Our densely networked digital lives are more prevalent than ever before – 1.44 billion users on Facebook, 400 million users on Instagram, and 316 million users on Twitter – with Deloitte’s 2015 media consumer survey showing that 59 per cent of Australians use social media daily, up from 27 per cent in 2013.
But are we happy scrolling through people’s finely crafted image of themselves, chatting in emoticons and throwaway lines? The research is on the Pope’s side, with studies that show one click communication can still leave us feeling lonely.
Loneliness researcher John Cacioppo, the director of the Centre for Cognitive and Social Neuroscience at Chicago University says social networking does not replace the comforting touch of a friend.
In comparing the frequency of interactions via social networks like Facebook, Dr Cacioppo found that the more frequent our online exchanges, the greater sense of isolation. He says it’s a myth to think that digital networks are giving us new friends and a way to connect – they’re simply reflecting what already exists in our real world lives.
It seems society has become lonelier over the last decade, alongside the rise of social media. A 2010 AARP survey confirmed the spike reporting 35 percent of adults older than 45 were chronically lonely, more than twice as many as 10 years ago.
In a national survey a quarter century ago, Americans had three confidants. That number has dropped to zero, which Dr Cacioppo says is proving lethal. “A recent meta analysis of 100,000 people showed living with loneliness increases your odds of an early death by 45 per cent.” – more than obesity, more than excessive drinking.
Without support groups, our health can take a huge hit, with studies linking loneliness to poor immune function, elevated blood pressure, higher levels of stress hormones, poorer sleep quality, obesity, alcoholism and drug abuse.
“Because loneliness diminishes the brain’s executive functioning, it is more difficult for people who feel lonely to control impulses, such as succumbing to a guilty pleasure rather than exercising or eating a healthy diet,” says Dr Cacioppo.
A study from RMIT University revealed that while Facebook users tend to be more extroverted and narcissistic, they are also less conscientious and socially lonely, than non-users.
“One of the most noteworthy findings was the tendency for neurotic and lonely individuals to spend greater amounts of time on Facebook per day than non-lonely individuals,” concluded Dr Sophia Xenos, health science lecturer at RMIT.

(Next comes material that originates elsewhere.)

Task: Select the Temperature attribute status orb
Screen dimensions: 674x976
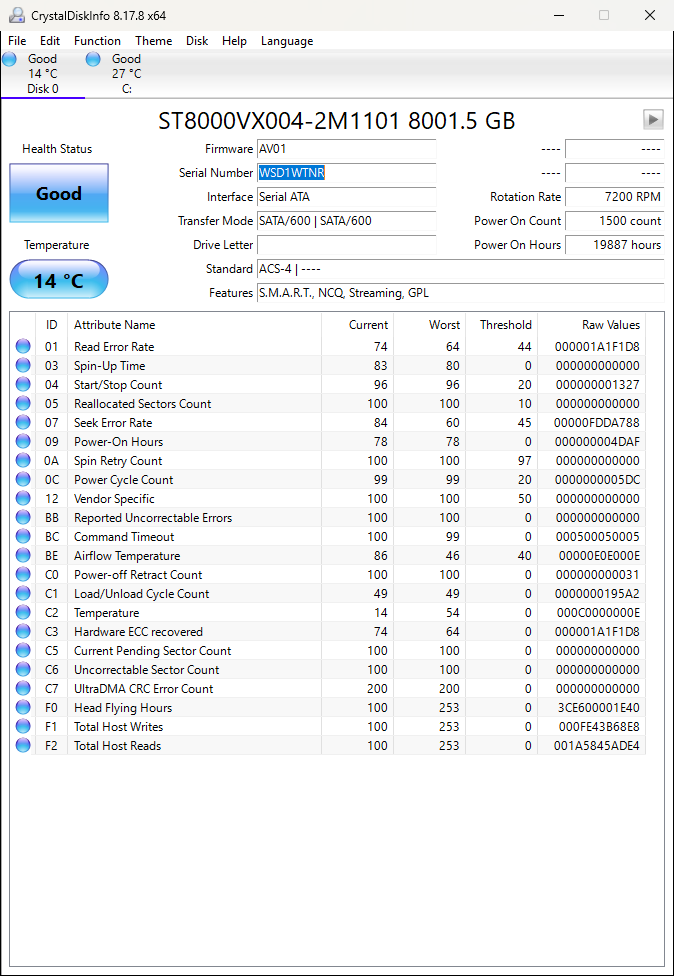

“For lonely people in particular, it appears they are mainly using Facebook to partake in passive activities, instead of providing active social contributions.” It seems anyone on the sidelines in real life isn’t feeling any happier or connected no matter how long they spend being online voyeurs.
But not all social media networks are equal when it comes to engagement. A recent study by the University of Oregon found that while there was no correlation between loneliness and Facebook usage among 400 surveyed students, the more students created and consumed content on Twitter and Instagram, the more reported loneliness decreased.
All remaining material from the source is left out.